If Brian Greene and his ilk chose to spend their lives on this, good for them. The work they do will be useful, if for nothing else than their ability to solve unbelievably difficult mathematical equations... but please, please, please don't claim that String Theory is the grand and ultimate theory of everything. It is merely one possibility, and a remote one at that.
An Engineer's commentary...
Just watched this show called "the universe" on History channel, where they were pumping the wonders of string theory. Then came across your blog. I couldn't agree more with your comments, these string theorists to me border on religious zealots with their empirically unproven ideas.
You guys in the science world are purists, brainiacs to us engineers. I switched to engineering because I could cheat approximating solutions with computers while you guys did the closed form solution. But there's one thing I do believe first: people usually call it your own eyes, observation, tests, common sense. It seems that string theory hasn't been able to live up to this (yet). Yet they pump it like it's reality, uh, with 12 dimensions, uh, strings and branes, uh, parallel universes where anything can happen. Yeah I know, I can't see it. Whenever I designed a car structure, I didn't get extra credit or Nobels for imagining a car that was safe in crashes -- I had to PROVE it by old fashioned testing, wrecking stuff. They still didn't pay me much.
I also find it hubris that these guys tell me I don't (and shouldn't) understand the math. Well, I did my share of relativity and quantum classes too, and I could understand the basics of the math and how it tied to reality, logic, and common sense.
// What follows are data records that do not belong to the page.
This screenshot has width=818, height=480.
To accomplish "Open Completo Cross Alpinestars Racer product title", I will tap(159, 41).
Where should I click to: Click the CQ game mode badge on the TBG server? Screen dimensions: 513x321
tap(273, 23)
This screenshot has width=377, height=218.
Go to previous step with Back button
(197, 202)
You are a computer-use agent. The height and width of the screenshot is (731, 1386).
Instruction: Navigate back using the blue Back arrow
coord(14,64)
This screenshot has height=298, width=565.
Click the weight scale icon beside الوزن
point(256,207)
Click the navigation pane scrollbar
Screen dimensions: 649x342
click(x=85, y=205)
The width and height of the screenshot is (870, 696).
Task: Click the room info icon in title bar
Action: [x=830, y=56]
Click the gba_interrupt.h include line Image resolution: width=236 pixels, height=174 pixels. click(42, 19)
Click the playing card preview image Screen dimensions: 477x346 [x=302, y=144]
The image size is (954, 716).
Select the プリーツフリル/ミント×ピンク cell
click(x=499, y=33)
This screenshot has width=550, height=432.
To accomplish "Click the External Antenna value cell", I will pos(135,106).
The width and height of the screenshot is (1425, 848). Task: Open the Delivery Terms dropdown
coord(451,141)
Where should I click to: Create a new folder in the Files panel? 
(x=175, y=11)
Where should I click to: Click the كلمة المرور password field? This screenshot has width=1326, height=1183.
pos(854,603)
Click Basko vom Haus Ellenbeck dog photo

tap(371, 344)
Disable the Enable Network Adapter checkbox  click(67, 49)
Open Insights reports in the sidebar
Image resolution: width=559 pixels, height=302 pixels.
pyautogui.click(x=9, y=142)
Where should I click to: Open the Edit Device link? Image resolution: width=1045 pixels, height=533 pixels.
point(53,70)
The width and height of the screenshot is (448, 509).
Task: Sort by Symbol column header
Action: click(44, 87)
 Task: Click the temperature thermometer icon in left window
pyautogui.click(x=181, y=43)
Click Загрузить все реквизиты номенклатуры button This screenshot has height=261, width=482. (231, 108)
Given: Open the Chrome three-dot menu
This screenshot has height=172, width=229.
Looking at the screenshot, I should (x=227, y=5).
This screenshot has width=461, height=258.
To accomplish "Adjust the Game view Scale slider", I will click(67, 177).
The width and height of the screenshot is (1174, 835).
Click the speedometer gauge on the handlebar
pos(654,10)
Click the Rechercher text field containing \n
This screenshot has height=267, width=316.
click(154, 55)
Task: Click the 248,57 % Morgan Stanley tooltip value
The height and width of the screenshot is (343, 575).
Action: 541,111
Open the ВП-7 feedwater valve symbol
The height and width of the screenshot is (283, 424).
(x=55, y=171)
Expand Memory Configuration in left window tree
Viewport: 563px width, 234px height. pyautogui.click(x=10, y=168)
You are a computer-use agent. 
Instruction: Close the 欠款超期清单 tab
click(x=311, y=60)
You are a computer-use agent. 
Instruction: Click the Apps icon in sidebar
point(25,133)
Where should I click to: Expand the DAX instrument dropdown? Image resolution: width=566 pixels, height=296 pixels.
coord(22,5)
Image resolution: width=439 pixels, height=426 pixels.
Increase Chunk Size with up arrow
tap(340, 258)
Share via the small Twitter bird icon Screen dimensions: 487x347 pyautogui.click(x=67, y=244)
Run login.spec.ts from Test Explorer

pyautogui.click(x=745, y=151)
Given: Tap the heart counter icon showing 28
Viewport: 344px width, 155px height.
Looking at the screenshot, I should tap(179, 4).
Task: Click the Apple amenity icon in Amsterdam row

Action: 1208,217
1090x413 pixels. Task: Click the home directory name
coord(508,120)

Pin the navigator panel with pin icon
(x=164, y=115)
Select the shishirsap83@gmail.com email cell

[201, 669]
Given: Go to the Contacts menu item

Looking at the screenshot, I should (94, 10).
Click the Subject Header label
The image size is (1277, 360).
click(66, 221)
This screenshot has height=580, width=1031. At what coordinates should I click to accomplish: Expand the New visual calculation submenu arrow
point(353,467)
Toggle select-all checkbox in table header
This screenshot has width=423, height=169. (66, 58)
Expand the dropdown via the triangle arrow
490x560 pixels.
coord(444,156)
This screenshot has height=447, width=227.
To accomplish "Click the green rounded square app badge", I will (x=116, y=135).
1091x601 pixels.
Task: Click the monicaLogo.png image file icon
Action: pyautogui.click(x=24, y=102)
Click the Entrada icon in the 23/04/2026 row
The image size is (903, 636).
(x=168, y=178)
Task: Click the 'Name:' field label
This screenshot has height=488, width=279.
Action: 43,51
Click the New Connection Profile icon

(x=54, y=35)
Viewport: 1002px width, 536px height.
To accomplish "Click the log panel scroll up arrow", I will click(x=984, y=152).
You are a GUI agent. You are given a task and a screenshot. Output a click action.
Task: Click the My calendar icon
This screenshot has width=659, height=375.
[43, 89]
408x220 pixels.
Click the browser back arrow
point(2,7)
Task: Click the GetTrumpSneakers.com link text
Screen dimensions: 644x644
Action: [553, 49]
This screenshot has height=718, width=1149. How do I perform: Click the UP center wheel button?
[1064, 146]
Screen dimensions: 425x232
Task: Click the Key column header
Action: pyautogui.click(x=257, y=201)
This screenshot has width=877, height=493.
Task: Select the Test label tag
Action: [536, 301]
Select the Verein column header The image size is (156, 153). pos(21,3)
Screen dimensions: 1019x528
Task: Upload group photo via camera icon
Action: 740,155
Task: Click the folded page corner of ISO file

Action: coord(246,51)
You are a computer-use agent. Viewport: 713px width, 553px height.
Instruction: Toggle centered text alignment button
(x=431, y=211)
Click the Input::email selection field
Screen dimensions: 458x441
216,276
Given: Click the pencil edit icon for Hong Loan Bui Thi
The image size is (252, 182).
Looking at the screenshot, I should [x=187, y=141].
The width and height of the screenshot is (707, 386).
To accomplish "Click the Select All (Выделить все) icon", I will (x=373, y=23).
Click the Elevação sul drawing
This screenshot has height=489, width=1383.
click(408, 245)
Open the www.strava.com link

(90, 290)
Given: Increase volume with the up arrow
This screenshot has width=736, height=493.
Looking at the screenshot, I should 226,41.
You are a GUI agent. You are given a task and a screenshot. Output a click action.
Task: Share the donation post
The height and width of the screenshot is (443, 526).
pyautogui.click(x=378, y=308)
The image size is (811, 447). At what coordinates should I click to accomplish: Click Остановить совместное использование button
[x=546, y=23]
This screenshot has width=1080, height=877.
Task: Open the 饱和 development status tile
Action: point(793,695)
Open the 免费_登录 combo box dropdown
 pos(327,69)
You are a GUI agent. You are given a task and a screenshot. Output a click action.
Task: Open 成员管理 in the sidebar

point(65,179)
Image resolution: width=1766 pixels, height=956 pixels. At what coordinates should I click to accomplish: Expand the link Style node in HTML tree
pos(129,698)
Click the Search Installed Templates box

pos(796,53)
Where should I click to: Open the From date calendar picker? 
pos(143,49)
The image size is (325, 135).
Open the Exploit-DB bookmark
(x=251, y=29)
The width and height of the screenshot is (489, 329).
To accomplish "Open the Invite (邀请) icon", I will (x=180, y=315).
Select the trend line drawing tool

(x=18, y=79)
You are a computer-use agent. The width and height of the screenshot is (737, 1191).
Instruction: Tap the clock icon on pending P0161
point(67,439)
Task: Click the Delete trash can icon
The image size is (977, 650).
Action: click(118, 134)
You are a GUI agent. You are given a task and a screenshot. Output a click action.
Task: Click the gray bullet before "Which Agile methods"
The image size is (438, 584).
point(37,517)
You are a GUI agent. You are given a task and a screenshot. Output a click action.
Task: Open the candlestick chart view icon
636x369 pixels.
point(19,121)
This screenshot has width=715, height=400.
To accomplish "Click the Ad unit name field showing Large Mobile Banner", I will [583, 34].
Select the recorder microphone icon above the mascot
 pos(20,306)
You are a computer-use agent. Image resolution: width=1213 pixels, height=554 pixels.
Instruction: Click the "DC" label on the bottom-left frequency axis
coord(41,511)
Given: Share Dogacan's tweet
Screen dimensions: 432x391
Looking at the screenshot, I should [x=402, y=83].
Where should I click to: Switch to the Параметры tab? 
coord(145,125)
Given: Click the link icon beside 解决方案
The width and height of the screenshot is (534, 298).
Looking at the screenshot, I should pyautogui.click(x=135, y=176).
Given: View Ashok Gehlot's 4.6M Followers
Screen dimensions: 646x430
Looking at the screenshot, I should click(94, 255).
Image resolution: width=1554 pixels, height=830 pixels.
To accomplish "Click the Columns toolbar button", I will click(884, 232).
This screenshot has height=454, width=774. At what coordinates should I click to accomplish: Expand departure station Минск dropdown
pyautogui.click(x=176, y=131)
Sounds suspiciously as well as if you want me to take your ideas on FAITH... I will refer you then to the wonderful religious times of the Middle ages in European history where untold numbers of wars were fought and people executed in the name of FAITH.
Also, please stop with the patronizing demeanor -- most of these guys, like Greene, seem to think that metaphorical imagery is the bomb, like parallel universes are similar to being in an elevator with a bunch of floors as universes, or extra dimensions unseen are like the underside of the sea you can't see being on the surface. Stop. The fact is you can't prove it (yet). I am a 3D being and I just dove underwater to see the other universe. I'm now feeling the 12D shark that's about to bite my leg off and the jellyfish stinging me in the face. I still don't understand what the heck you're talking about or how this helps your case.
I'll give the string guys a crutch -- the media fell in love with this, probably because it seems artsy and not bland, they love these colorful metaphors, and also because self selection dictates that the guys in media are even more math incompetent and clueless about reality than even a dumb engineer like myself, and they were the guys in english lit, aka fiction, not reality. But don't pump string theory along with them -- for chrissakes you guys are scientists.
Finally, I leave you with one example of elegant math gone horribly wrong. In our reality, the financial markets crashed starting in 2008, primarily due to derivatives and collateralized securities based primarily on math and formulas created by "quants". Strange, that the elegance and theoretics of the behavioral copula functions couldn't explain us silly people? But then again, the copulas didn't account for a common sense factor -- supply and demand.
But I guess before these physicists turned finance quants got fired, they should have told their bosses that in string theory there would have been a parallel universe where there was no financial crisis and they made billions.
MSE Mech Eng
MBA Wharton
Theory: MSE+MBA<
Re: An Engineer's commentary...
I agree with you 100%... Physics didn't used to be like this: it used to be an empirical science that had to create theories to prove real-world things. String Theory is what happens when you put too many smart people in a room, and don't give them a hard enough problem to solve.
WOW
wow right now im not even sure what to say to you... the simple fact that you hate something i hope they are the ones who are right so you have to live the rest of your life knowing you were wrong... I can think something is right and you think its wrong but the collaborative effort to find the answer is where the truth lies... by the way im not a beleiver in the bible or strings... So dont use either to commet on why you might hate me now aswell...
STIC
String theory is crap!!!!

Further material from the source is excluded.